The charge against East Pittsburgh Police Officer Michael Rosfeld is in connection to the June 19 shooting death of Antwon Rose Jr.

Allegheny County District Attorney Stephen Zappala will hold a press conference at 11 a.m. where more details are expected to be released.

On Tuesday, police made an arrest in a drive-by shooting that started a chain of events that ended with Rose’s killing. The teenager under arrest was with Rose the night he was shot by police, authorities said.

Investigators say Rosfeld stopped a car carrying Rose and two other people because it matched the description of a car reported to be involved in a shooting about 15 minutes earlier in a nearby town.

As the officer took the driver into custody, video posted to Facebook by a bystander showed Rose and the other passenger running away.

The officer quickly fired three shots, all of which struck Rose, who later died at a hospital from his injuries. The medical examiner has not said where the teen was struck.

Rosfeld had been on duty in East Pittsburgh, Pa., for three weeks and was only sworn in fewer than two hours before the incident, although he has been an officer in the region for seven years, according to KDKA-TV.

Rosfeld had previously worked in Harmarville and for the University of Pittsburgh Police Department.
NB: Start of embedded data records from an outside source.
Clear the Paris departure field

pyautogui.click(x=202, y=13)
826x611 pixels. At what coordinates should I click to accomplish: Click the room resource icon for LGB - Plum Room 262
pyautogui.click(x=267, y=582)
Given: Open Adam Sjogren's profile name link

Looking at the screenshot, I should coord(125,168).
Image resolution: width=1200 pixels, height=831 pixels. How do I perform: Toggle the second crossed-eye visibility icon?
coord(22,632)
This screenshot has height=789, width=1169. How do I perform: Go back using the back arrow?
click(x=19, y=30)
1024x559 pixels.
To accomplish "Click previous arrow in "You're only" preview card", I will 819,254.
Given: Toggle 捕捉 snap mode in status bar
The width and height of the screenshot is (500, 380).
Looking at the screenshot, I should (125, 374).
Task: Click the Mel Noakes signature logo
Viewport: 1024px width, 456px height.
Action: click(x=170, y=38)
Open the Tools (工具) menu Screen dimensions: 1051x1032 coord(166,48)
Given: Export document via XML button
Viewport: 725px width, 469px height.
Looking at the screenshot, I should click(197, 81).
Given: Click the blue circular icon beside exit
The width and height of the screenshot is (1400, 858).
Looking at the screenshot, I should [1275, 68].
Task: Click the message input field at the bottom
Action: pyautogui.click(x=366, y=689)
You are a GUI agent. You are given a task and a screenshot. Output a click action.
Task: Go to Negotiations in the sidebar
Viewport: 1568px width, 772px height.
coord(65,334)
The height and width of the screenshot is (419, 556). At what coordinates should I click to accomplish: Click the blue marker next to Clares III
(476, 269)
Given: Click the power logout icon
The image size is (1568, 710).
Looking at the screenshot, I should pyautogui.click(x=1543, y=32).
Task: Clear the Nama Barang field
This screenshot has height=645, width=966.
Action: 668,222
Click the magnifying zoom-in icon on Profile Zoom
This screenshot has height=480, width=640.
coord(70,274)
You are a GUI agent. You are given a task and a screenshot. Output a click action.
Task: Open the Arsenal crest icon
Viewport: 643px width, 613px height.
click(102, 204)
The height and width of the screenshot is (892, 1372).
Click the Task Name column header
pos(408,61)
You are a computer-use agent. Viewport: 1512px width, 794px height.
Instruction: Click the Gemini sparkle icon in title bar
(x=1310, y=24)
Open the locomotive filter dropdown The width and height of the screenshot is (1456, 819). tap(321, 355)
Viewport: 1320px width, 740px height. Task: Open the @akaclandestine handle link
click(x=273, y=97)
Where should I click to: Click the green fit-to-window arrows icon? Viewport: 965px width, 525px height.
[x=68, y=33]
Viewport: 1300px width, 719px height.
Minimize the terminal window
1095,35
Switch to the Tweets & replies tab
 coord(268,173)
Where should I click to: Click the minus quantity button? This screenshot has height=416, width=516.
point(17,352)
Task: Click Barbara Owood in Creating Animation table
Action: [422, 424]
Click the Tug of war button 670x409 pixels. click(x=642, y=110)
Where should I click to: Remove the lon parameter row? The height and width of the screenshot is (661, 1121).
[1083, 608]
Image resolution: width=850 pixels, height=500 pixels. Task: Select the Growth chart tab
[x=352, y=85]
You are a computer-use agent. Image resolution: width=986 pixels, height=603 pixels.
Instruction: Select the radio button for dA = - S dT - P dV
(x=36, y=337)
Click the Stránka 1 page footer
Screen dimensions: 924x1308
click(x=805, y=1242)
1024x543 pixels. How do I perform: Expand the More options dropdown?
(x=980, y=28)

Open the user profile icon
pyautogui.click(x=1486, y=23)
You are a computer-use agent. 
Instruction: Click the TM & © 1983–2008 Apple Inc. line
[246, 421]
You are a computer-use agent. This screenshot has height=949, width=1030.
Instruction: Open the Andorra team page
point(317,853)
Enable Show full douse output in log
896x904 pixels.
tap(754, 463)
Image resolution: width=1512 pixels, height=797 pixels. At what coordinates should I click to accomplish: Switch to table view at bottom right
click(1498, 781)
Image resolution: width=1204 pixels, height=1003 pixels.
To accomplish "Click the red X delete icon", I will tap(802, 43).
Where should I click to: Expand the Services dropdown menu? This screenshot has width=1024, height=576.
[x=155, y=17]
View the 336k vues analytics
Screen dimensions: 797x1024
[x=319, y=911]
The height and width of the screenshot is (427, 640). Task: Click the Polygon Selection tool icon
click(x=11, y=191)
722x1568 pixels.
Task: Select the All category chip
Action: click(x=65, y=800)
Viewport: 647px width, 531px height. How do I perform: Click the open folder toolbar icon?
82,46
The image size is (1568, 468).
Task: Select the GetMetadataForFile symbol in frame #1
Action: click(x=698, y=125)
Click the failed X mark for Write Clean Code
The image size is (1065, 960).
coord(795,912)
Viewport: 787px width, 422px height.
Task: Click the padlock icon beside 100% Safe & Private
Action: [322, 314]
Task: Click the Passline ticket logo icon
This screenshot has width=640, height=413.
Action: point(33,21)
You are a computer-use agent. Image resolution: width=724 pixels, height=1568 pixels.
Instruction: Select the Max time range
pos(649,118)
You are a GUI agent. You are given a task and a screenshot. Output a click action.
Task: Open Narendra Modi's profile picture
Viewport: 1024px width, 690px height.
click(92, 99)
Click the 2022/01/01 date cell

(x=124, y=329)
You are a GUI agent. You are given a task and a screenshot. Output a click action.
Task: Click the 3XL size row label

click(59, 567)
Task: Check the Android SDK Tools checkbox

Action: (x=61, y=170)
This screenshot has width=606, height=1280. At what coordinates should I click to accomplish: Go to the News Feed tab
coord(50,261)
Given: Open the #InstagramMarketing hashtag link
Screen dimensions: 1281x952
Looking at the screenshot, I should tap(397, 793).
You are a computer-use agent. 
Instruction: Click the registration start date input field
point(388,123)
He was placed on administrative leave as per protocol while county police conducted an independent investigation. Rosfeld’s attorney Pat Thomassey, told KDKA he turned himself in Wednesday morning and is out on $250,000 bond.

In the days since Rose, a Woodland Hills High School honors student, was fatally shot, marchers have demonstrated almost daily. They refrained from protest Monday, as Rose was laid to rest, out of respect for his family.

Investigators have not said whether they believe Rose had any involvement in the earlier violence that left one wounded. Authorities previously said two handguns were retrieved from the car, and an empty gun clip was found in Rose’s pocket, according to Zappala

In video of the fatal shooting taken from a nearby home, Rose, in a gray shirt, is the first to run from the vehicle.

The arrest of another suspect on Tuesday came as dozens of protesters returned to the streets of downtown Pittsburgh, blocking traffic with locked arms and raised fists, demanding justice in Rose’s death.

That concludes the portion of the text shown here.